Personal Effectiveness

You’re sure that there is more to life than this and just want to get started!

This book guides you through the pitfalls and obstacles, giving you a clear map to navigate through the confusion and complications along your route. You absolutely want to live your life on purpose and this book will be a massive help.

Feeling overwhelmed and struggling? Wanting clearer direction on how to achieve the results you want? Simple Self Help can be a content rich guide toward a more fulfilling life.

Time and Life Management, Relationships, Well-Being, Health, Money, Focus and Goal Achievement. These and several other core themes are explored in a style that can help you to gain more productivity and fulfilment by focusing on doing what works! 

You can have and enjoy the life you want for yourself. You just need to know how to go about putting it in place!

Simple Self Help delivers a helpful boost to finding your way through life.

 

You have just one life and this comprises thousands of single days.

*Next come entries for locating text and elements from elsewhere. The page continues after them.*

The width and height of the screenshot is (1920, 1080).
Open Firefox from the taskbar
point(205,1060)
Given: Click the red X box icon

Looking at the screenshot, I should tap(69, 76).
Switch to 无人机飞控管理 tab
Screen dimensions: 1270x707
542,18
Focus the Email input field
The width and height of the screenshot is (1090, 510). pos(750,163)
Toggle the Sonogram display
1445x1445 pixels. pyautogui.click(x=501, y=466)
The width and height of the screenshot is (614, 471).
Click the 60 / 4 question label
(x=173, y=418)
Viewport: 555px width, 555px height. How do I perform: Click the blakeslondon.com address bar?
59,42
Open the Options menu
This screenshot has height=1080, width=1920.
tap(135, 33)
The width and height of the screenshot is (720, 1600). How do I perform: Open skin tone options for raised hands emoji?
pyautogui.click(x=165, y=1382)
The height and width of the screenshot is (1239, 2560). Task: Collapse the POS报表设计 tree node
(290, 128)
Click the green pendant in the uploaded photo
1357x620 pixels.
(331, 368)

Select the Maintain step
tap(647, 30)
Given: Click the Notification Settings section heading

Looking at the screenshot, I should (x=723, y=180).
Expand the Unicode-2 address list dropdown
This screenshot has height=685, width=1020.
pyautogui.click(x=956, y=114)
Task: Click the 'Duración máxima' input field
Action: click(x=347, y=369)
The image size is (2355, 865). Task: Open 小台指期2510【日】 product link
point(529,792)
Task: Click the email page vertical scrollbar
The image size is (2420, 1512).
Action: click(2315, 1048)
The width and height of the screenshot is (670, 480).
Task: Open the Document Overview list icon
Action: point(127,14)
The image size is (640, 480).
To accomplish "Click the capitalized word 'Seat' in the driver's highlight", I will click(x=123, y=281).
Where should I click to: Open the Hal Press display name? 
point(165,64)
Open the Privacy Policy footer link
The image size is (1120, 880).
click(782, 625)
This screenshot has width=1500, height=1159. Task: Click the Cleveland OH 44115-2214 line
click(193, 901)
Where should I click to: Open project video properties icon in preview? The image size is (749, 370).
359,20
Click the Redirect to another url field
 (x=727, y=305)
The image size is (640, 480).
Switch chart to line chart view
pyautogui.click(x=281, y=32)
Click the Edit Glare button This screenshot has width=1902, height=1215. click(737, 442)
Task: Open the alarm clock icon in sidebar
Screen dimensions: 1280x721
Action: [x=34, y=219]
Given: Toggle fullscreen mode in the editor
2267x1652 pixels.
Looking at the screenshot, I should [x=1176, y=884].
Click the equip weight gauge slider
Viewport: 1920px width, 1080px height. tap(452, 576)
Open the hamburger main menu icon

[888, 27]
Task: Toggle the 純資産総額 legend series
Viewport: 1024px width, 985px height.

How you use your time is something written about in a hundred books. Lots of people are efficient at "time management" but dreadfully ineffective personally. Time management is not the answer.

You need to decide what you are looking to do each day and have a plan for this the night before. Make a simple list of the things ahead of you. This is easy enough. Then prioritize them according to your values and what is important to you. It is this step that takes the thoughtfulness, but which then gives you a list of tasks and activities that will make you effective in a powerful way.

Effectiveness means cutting through the everyday "stuff" that turns up in your diary and in-box, and getting on with what matters to you and what will really make a difference for you.

My friend and neighbour Simon is a complete wizard at dealing with paperwork and email. I once invited him over to the house to help me take back control of my desk. Not only did we go through a tonne of papers, files, letters, magazines, articles, bills, and emails, but we threw so much of it away that I was amazed.

We did the same with the contents of my filing cabinets and ended up getting money in for the office furniture and storage that was no longer needed. I had been hanging on to information in case I might one day need it. I was rather scared at throwing out all this "stuff" I had accumulated. Guess what he said to me?

"If it was really important, the people who sent it can let you have another version and most of them could even send it to you electronically and do away with the mass of paper."

What you will be doing from this moment on is a result of choosing where you focus your attention. I dislike the phrase "attention management" and suggest instead you just get on with it.

Rather than being driven by the time-bound calendar approach consider assessing what needs to be done on the basis of your values, your choices, and the things that make your life the exciting journey it is for you.

Measure your effectiveness by whether you are moving forward with the projects of importance to you. Everything else can go.